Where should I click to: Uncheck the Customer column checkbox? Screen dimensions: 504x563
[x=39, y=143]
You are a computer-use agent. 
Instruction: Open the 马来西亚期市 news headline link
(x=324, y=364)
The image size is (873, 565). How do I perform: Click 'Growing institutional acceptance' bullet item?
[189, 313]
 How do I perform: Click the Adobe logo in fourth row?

...

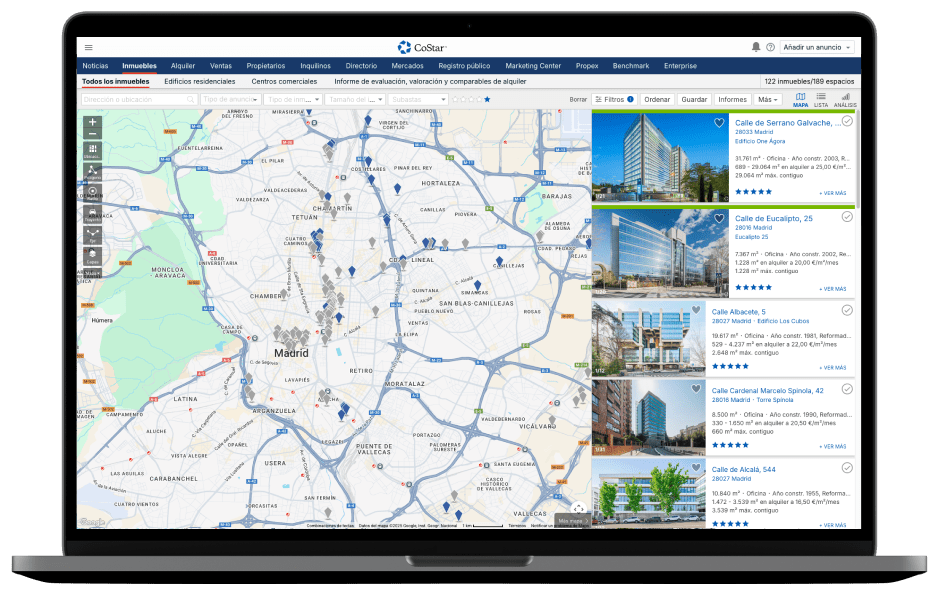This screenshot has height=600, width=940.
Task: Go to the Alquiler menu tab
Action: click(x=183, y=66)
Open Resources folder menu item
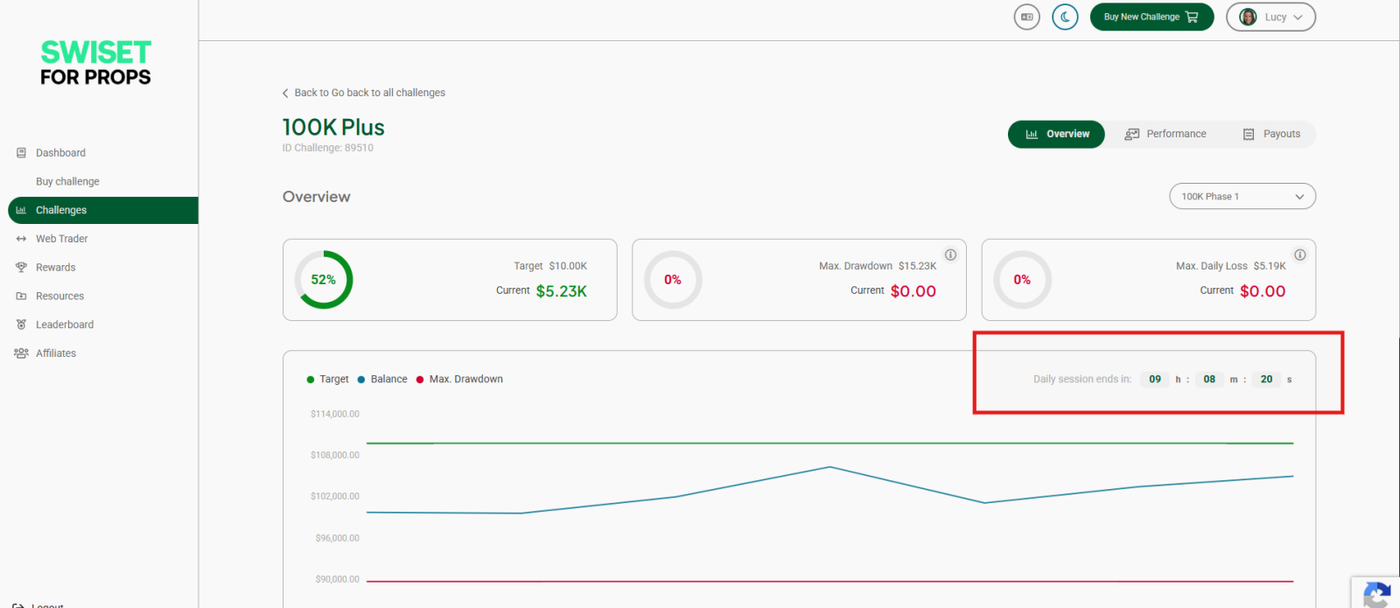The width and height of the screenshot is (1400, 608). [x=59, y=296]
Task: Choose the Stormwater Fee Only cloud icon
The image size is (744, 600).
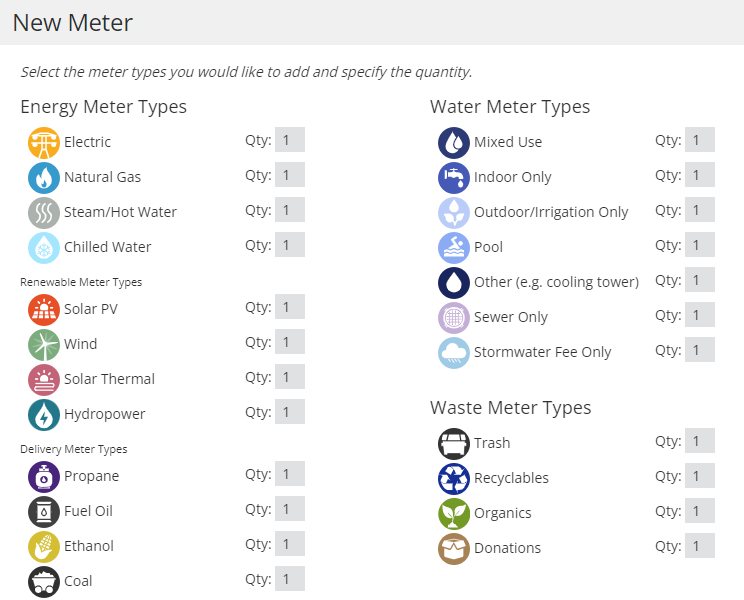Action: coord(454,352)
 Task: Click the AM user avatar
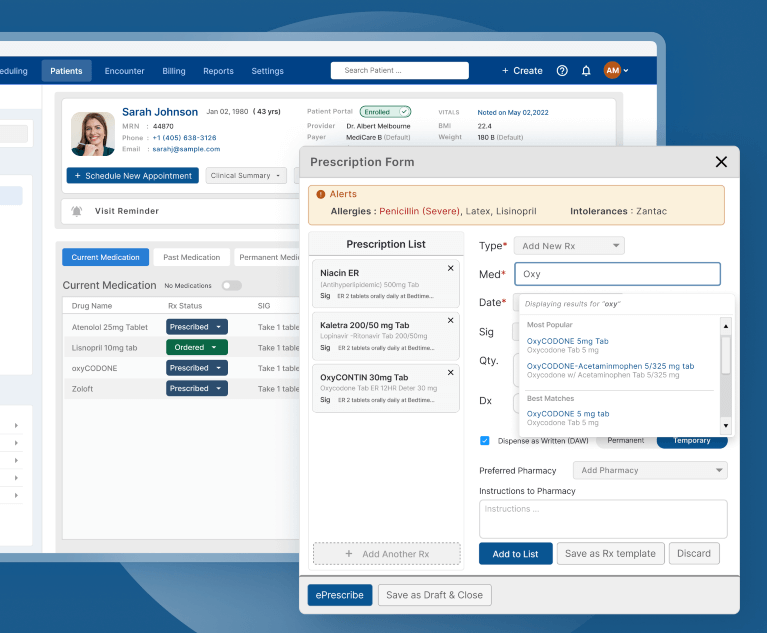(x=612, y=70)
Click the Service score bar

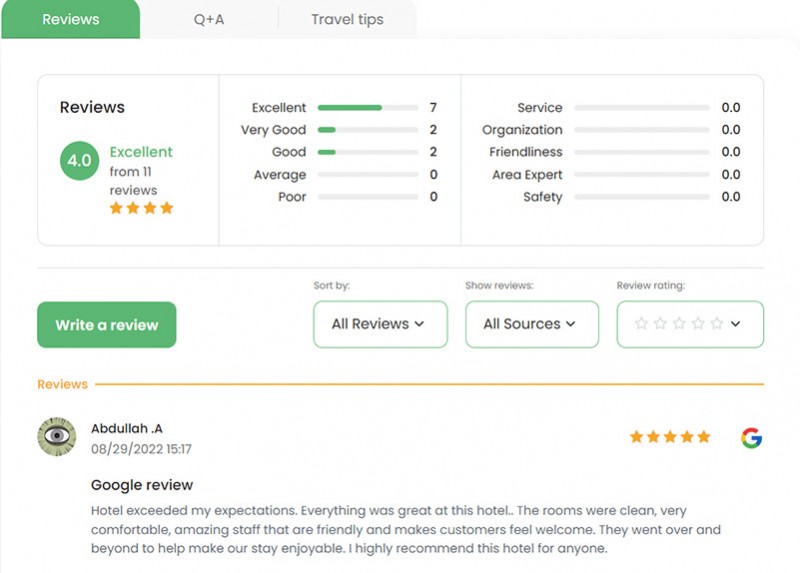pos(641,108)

▶ [WHAT THE EXERCISE ASKS] Restate word for word the entries above, starting at the line with "Instruction: Open the" and ending at the line with "How do I perform: Click the", inclusive, and no others.

▶ [TASK SOLUTION]
Instruction: Open the 马来西亚期市 news headline link
(x=324, y=364)
The image size is (873, 565). How do I perform: Click 'Growing institutional acceptance' bullet item?
[189, 313]
 How do I perform: Click the Adobe logo in fourth row?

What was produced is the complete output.